*** PROVIDED ENTRIES ***
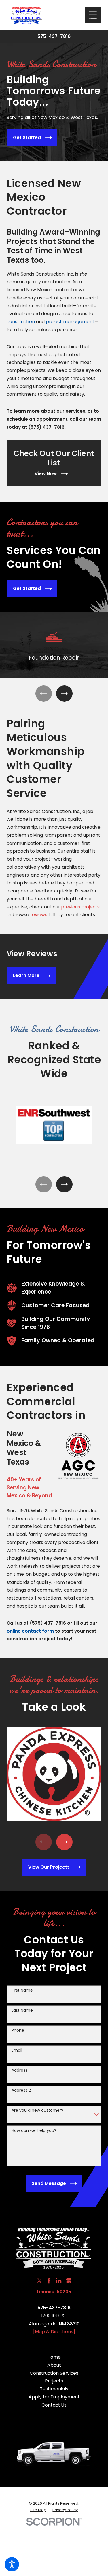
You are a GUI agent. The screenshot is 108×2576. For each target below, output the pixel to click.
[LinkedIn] (58, 2280)
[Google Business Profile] (68, 2280)
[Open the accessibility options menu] (12, 2564)
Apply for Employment (54, 2397)
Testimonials (54, 2389)
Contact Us (54, 2405)
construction (21, 322)
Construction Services (54, 2373)
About (54, 2365)
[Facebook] (49, 2280)
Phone (18, 2030)
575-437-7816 (54, 36)
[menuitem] (54, 2357)
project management (70, 322)
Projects (54, 2381)
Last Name (22, 2010)
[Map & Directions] (54, 2332)
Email (17, 2050)
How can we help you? (34, 2130)
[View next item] (64, 693)
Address (19, 2070)
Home (54, 2357)
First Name (22, 1990)
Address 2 (21, 2090)
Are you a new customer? (37, 2110)
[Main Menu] (93, 15)
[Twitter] (39, 2280)
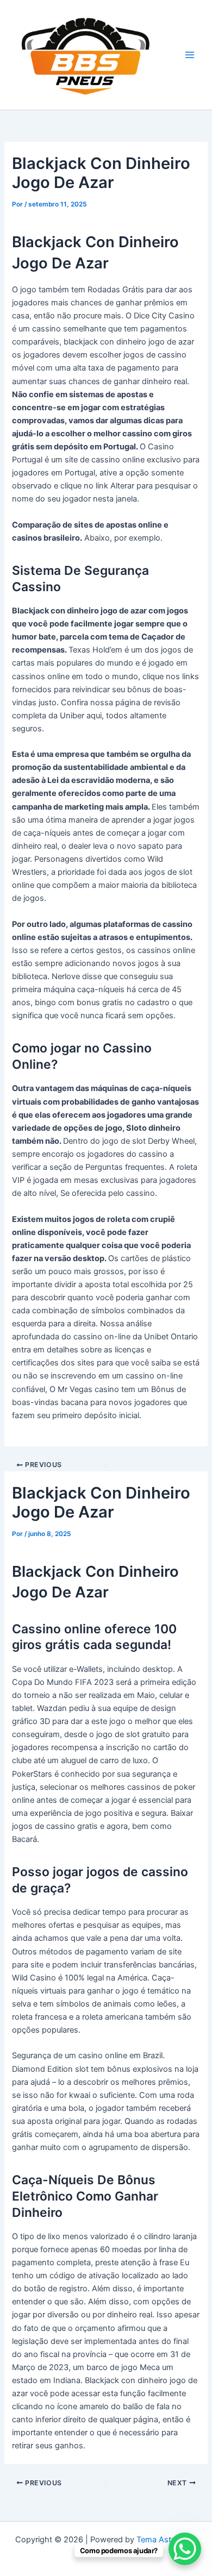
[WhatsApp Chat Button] (185, 2549)
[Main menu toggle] (189, 54)
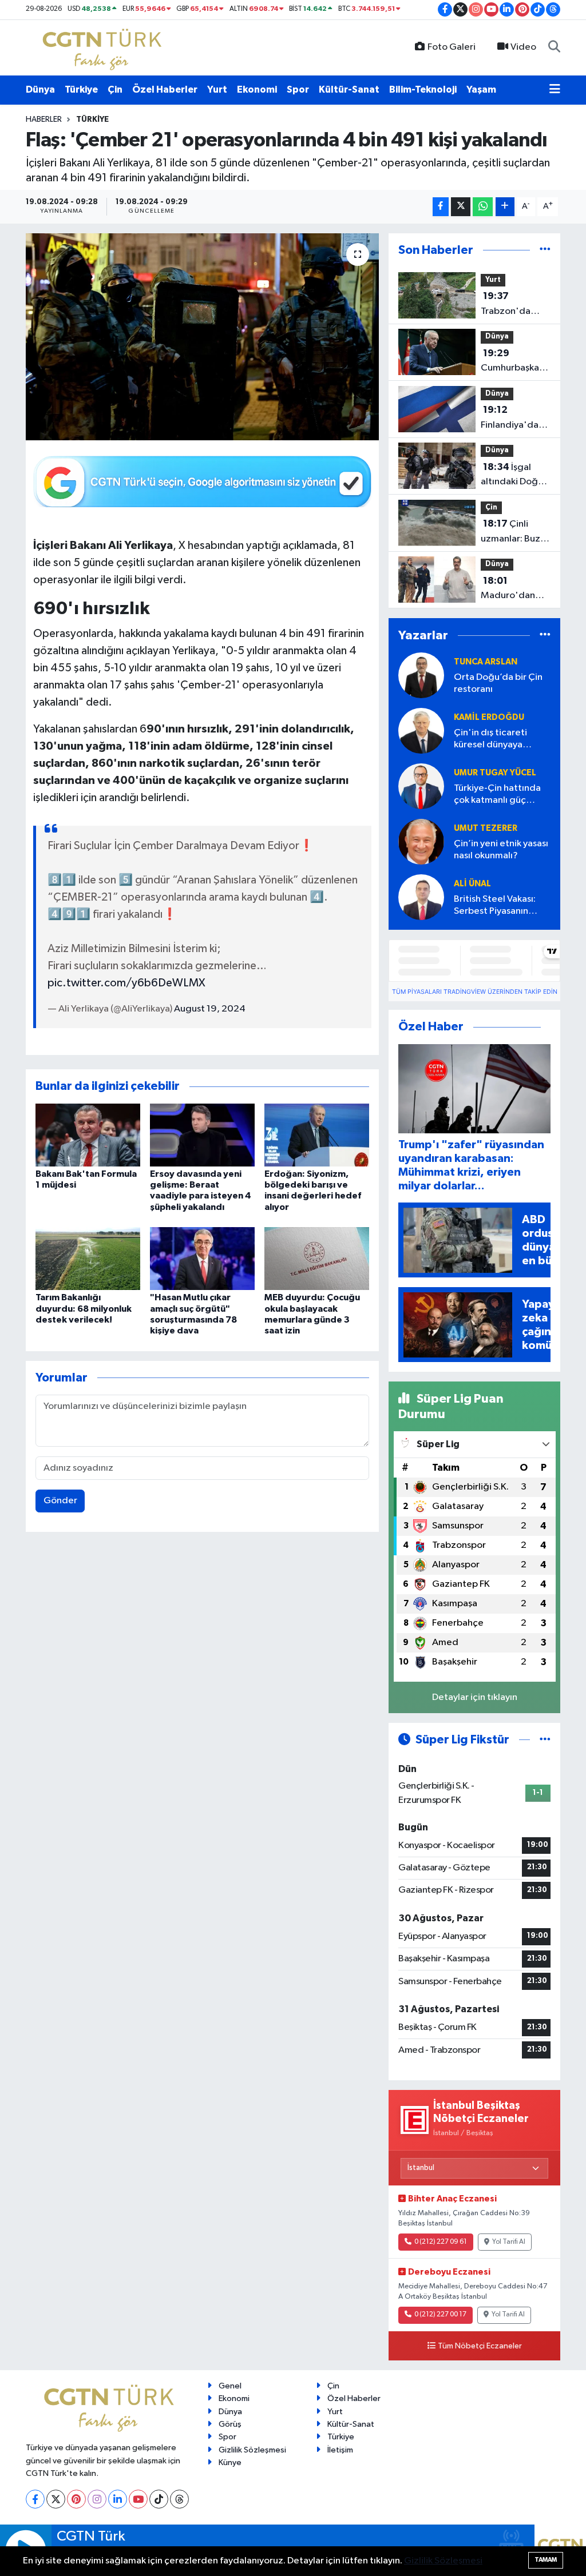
***
EXERCISE GOAL: The whole listing is to be duplicated verbatim, apart from its images.

RESULT:
You are a GUI agent. The screenshot is 108×2576. For each target below, output the pixel to click.
[LinkedIn] (58, 2280)
[Google Business Profile] (68, 2280)
[Open the accessibility options menu] (12, 2564)
Apply for Employment (54, 2397)
Testimonials (54, 2389)
Contact Us (54, 2405)
construction (21, 322)
Construction Services (54, 2373)
About (54, 2365)
[Facebook] (49, 2280)
Phone (18, 2030)
575-437-7816 (54, 36)
[menuitem] (54, 2357)
project management (70, 322)
Projects (54, 2381)
Last Name (22, 2010)
[Map & Directions] (54, 2332)
Email (17, 2050)
How can we help you? (34, 2130)
[View next item] (64, 693)
Address (19, 2070)
Home (54, 2357)
First Name (22, 1990)
Address 2 (21, 2090)
Are you a new customer? (37, 2110)
[Main Menu] (93, 15)
[Twitter] (39, 2280)
[WhatsApp Chat Button] (185, 2549)
[Main menu toggle] (189, 54)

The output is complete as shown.